The latest preliminary figures are out for Methodist Church Membership www.methodist.org.uk/downloads/stats-National-Membership-1213-0513.pdf, and the good news is that they are not nearly so bad as usual. We’ve been losing 10,000 a year (or a church the size of Trinity Hexham www.hexhamtrinity.com weekly) for the last decade and more. This year, according to the official figures, we *only* lost 2,520. Unfortunately the official figures aren’t internally consistent, and if you add up the numbers of those who have joined the Methodist Church, then take away those who have left and have died, you get a deficit of 5,779. It remains to be seen what the corrected figure will finally be.

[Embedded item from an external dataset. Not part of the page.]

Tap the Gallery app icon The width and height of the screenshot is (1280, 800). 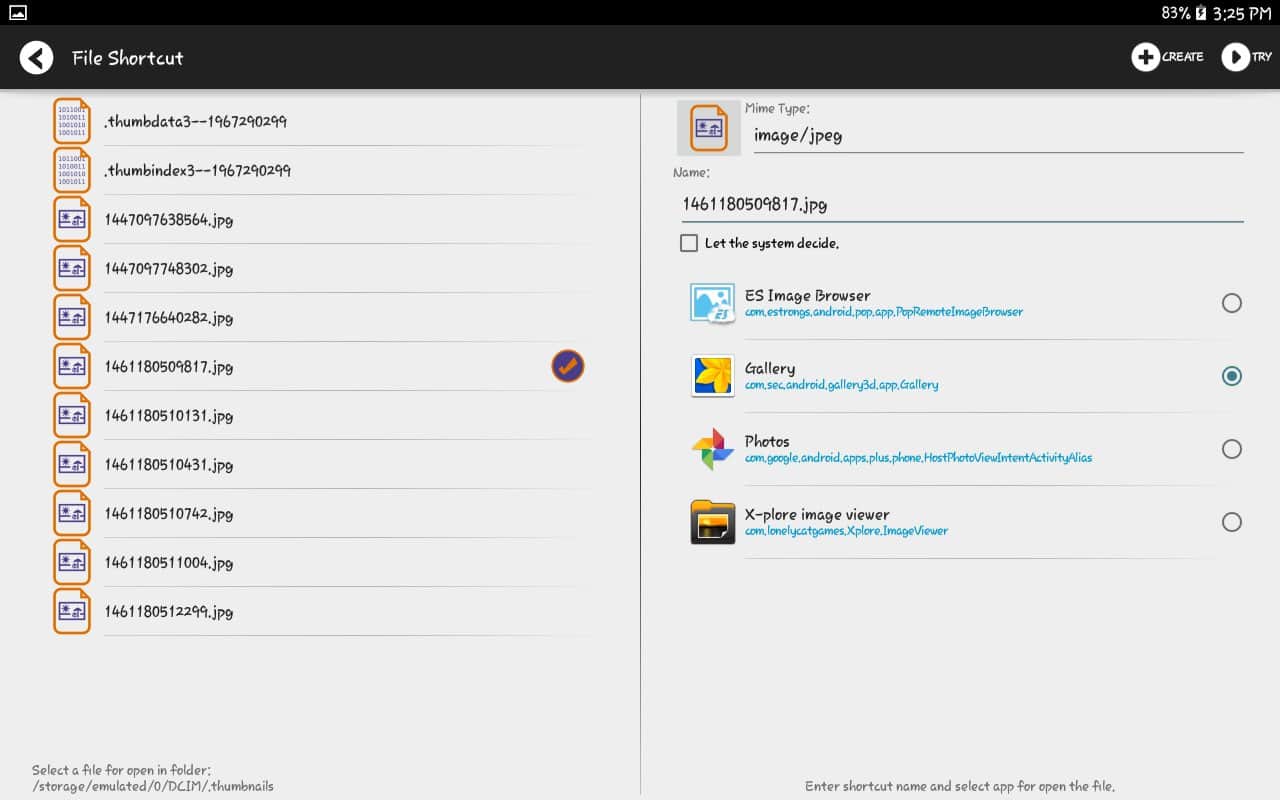[712, 376]
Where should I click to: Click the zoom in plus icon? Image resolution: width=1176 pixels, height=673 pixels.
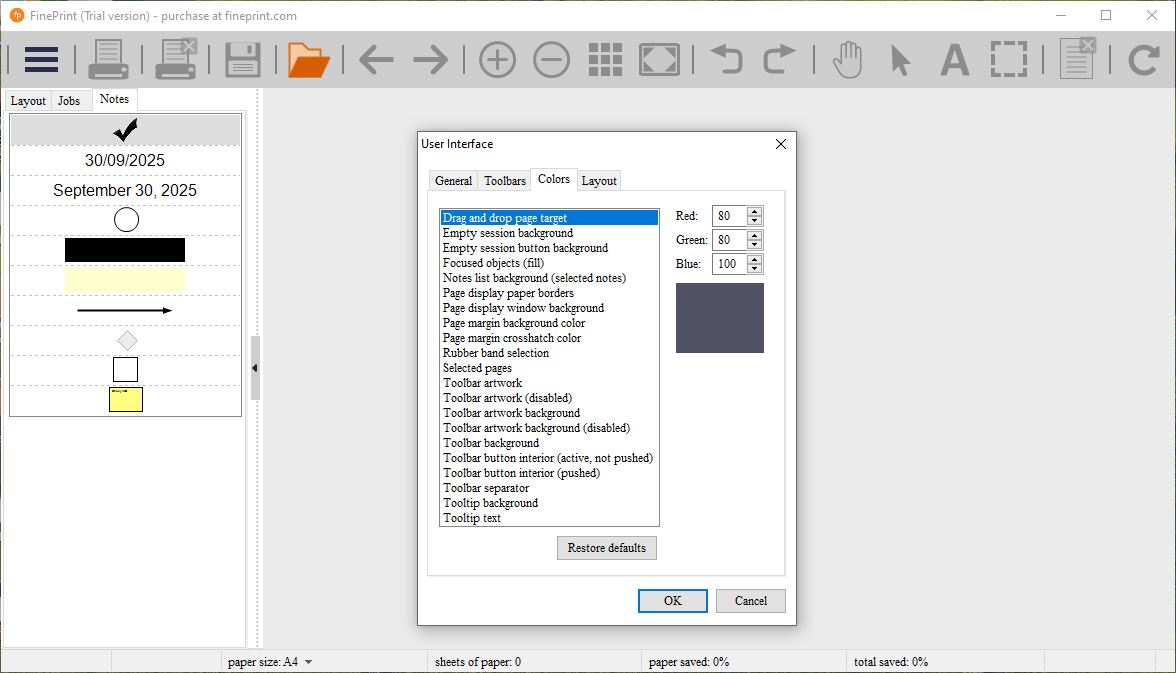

Does it matter that we are the fastest declining www.brierleyconsultancy.com/images/csintro.pdf denomination in England? Of course it does. Some people say you shouldn’t measure numbers, but in that case what do you measure? Candidates for the Methodist ministry? (none successfully put forward from the Newcastle District for three years). Quality of theological training? (Colleges closed, leaving us with just two). Quality of material? (The Publishing House has gone bust, twice). Quality of faith of the people in church? (see “Modern Methodism and the Parable of the Talents below).
Whenever I talk about this, the responses are along the lines of Elisabeth Kubler-Ross en.wikipedia.org/wiki/K%C3%BCbler-Ross_model in her work on death and dying.
Some folk are in denial and pretend there isn’t a desperate crisis.
Some are guilty and try to do the same things harder.
Some are angry, and say that I should keep quiet about the facts, because I’m being negative.
Some are despairing and think nothing can be done, so we may as well carry on as we are.
Some are bargaining, and try doing things which don’t fix the fundamental problem www.southamptonmethodistdistrict.org.uk/development/regrouping-for-mission/getting-bigger/.
Some are philosophical and hope that Methodism will see them out.
Me? I want to do something about it, but the first step to finding a lifeboat is to realise that the Titanic is sinking. What Methodism is doing is not working and anything other than drastic comprehensive change is not the answer. The numbers reach zero in about 2030, the year I retire. Will I be the last one on board?